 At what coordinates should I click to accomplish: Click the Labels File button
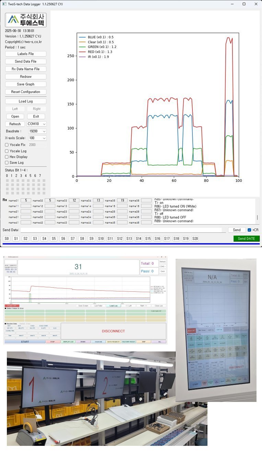click(26, 54)
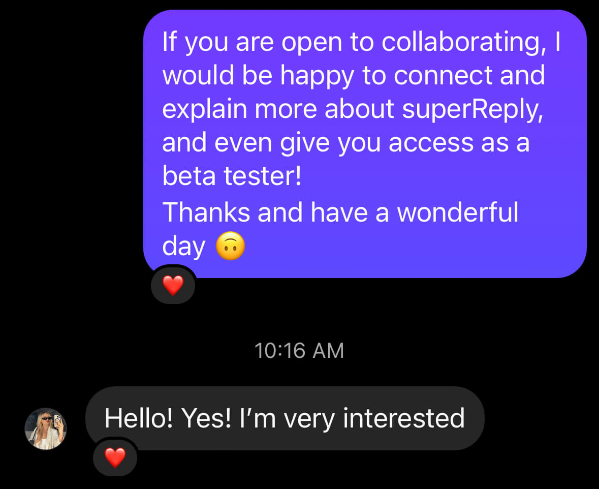Image resolution: width=599 pixels, height=489 pixels.
Task: Click the word "wonderful" in the message
Action: click(x=457, y=212)
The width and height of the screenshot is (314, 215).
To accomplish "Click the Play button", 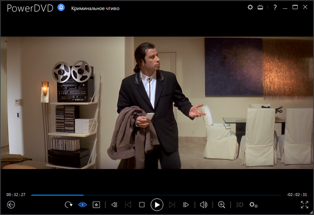I will click(156, 205).
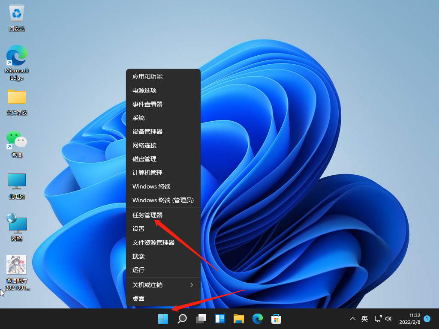Open Microsoft Store from taskbar

tap(277, 319)
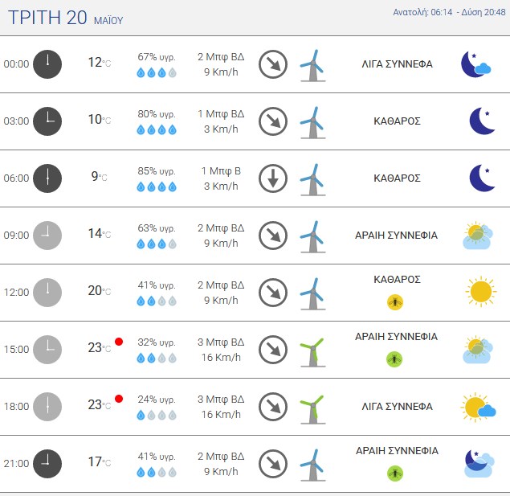Click the green mosquito icon at 21:00
This screenshot has height=496, width=510.
click(395, 473)
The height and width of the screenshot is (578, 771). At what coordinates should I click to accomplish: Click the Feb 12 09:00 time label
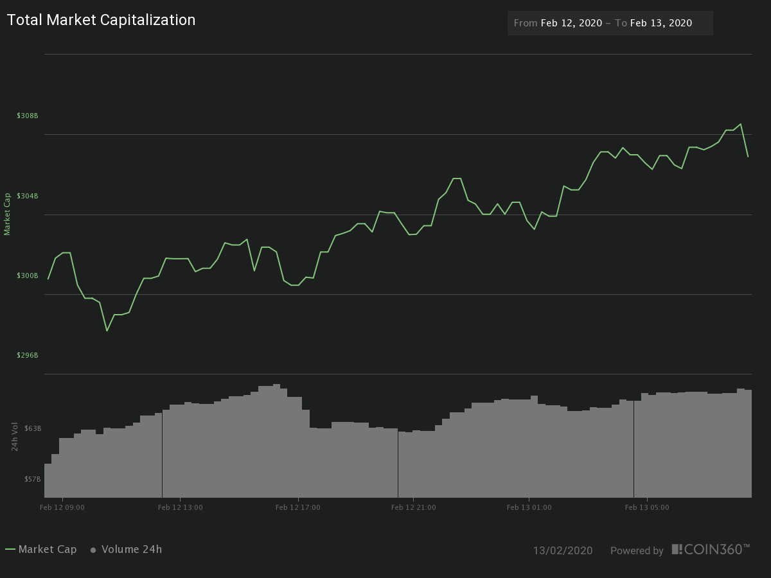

-- -- --

[ASSIGNMENT]: Starting at the first line of the entries, restate word for word everything through the line that holds "The width and", both ends included, but omit any pictures.

[WRITTEN REPLY]:
 At what coordinates should I click to accomplish: Click the Labels File button
click(26, 54)
Image resolution: width=599 pixels, height=489 pixels.
Task: Click the word "wonderful" in the message
Action: click(x=457, y=212)
The width and height of the screenshot is (314, 215).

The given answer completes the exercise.